Some enterprises operate on paying the workers not by their hours of work but
by tasks, and the standards set by the management force workers to be able to
finish them only by over time work.
5. Compulsory
deposits, shares or loans. Many enterprises force workers to pay several
thousand yuan of deposit or shares, or else they will not get the job or the
remuneration. In 1999 alone, in Jilin Province, the Labour Department, with its
inspections and interventions, managed to recover for 200,000 workers illegal
deposits amounting to 55 million yuan. The newspaper report said that the
phenomenon was prevalent and was not specific to any place, and the reasons
were that the enterprises used this as a means to amass capital, and their
employees, in order to retain their jobs, failed to fight back.
6. Industrial
hazards and lack of safety precautions. Labour casualties are high, since the
management does not care for safety measures and workers are prone to accidents
due to their fatigue after long hours of intensive work. Though required by
law, most enterprises are reluctant to buy labour insurance for the workers. As
at the end of 1999, only an average of 37.5% of workers were insured.
7. Violation
of personal safety of the workers. There have been occasional reports on how
enterprises conduct illegal body search, abuse and assault on workers. In
Guangzhou, one enterprise had a wounded worker put under illegal detention for
over a month for fear that the worker would complain against his industrial
accident.
Why
are such phenomena so rampant?

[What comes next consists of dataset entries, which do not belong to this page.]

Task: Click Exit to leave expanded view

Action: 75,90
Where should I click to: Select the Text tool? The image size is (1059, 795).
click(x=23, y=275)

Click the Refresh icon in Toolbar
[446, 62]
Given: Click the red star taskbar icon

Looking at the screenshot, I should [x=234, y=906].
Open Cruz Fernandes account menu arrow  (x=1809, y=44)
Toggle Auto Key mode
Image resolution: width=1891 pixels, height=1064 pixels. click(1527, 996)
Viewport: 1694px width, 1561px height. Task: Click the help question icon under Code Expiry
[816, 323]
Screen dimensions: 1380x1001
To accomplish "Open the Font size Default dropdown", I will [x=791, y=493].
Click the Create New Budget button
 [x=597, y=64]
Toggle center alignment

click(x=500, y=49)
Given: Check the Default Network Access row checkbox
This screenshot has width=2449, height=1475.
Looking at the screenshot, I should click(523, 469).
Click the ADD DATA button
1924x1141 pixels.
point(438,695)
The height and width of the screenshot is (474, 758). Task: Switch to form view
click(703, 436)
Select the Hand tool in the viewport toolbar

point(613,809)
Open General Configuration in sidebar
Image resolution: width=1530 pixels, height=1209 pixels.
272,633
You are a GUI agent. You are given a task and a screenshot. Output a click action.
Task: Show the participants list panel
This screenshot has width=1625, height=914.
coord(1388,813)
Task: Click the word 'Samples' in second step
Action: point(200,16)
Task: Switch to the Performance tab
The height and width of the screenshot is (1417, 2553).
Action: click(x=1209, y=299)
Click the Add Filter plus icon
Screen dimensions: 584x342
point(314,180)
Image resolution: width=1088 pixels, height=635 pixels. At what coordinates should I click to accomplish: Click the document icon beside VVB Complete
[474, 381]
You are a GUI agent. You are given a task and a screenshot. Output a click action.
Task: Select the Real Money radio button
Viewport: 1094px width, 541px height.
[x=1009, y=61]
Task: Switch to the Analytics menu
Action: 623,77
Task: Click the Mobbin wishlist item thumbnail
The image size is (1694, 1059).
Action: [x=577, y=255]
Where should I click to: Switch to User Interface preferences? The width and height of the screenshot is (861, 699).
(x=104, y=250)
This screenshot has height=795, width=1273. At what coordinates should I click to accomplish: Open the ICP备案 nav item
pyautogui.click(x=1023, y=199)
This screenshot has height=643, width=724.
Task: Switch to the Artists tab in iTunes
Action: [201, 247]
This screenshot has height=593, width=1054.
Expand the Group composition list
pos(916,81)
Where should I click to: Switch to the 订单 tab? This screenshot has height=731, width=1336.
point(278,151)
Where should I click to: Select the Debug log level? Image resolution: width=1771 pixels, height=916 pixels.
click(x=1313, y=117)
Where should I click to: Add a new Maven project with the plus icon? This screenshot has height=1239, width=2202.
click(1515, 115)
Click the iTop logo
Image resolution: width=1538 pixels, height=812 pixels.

The reasons include:
1. The
enterprise management hold absolute power over employment or dismissal of
workers, and the large “reserve army” causes workers to
tolerate harsh working conditions and remuneration.
2. The
government laws are inadequate and are more protective of the management than
of the workers.
3. Many
officials are keen on developing their local economies and are prejudiced towards
the investors.
4. Many
enterprise unions compromise with the situation, and workers do not get support
from the union.
Yet,
compelled by the worsening situations, workers have no choice but to fight
back, either by strikes or protests, or by taking the management to court. For
example, in Beijing, 5,234 such court cases for 1999 increased by 64.2% over
1998. Of these, collective labour dispute cases numbered 242, an increase of
78.5% over the preceding year. A suburban county of the Beijing District witnessed
an increase of labour disputes of 5.7 times from 1995 to 1999. The Shanghai
Labour Bureau statistics also yield similar trends, that labour disputes were
increasing by an annual rate of about 30%. The labour disputes in Beijing in
2000 also sounded alarm: the first six months saw dispute cases and involved
workers around delayed wage payments increase by 120.37% and 118.1%
respectively over the same period in the preceding year.
Due
to censorship, newspaper reports of workers’ strikes and protest
actions are limited. According to China Labour Bulletin, there had been
increased strikes and sit-ins since 1999. Some recent actions in 2000 included
a sit-in strike of 1,000 workers of Arsenal Factory 3508 in Chengdu starting
from July 10, 2000, demanding satisfactory dismissal terms for the workers when
the factory closed down. On August 5-6, over 1,000 workers and family from the
state-owned coal mining company blocked the traffic and demanded sufficient
livelihood subsidies. 6 organisers were arrested. On September 25, 500 workers
from a state owned steel factory in Yunnan Province blocked the railway linking
Chengdu and Kunming, in protest of a rumoured dismissal of workers. The waves
of worker protests are prompted by the worsening conditions, and they cannot be
simply contained by high-handed measures.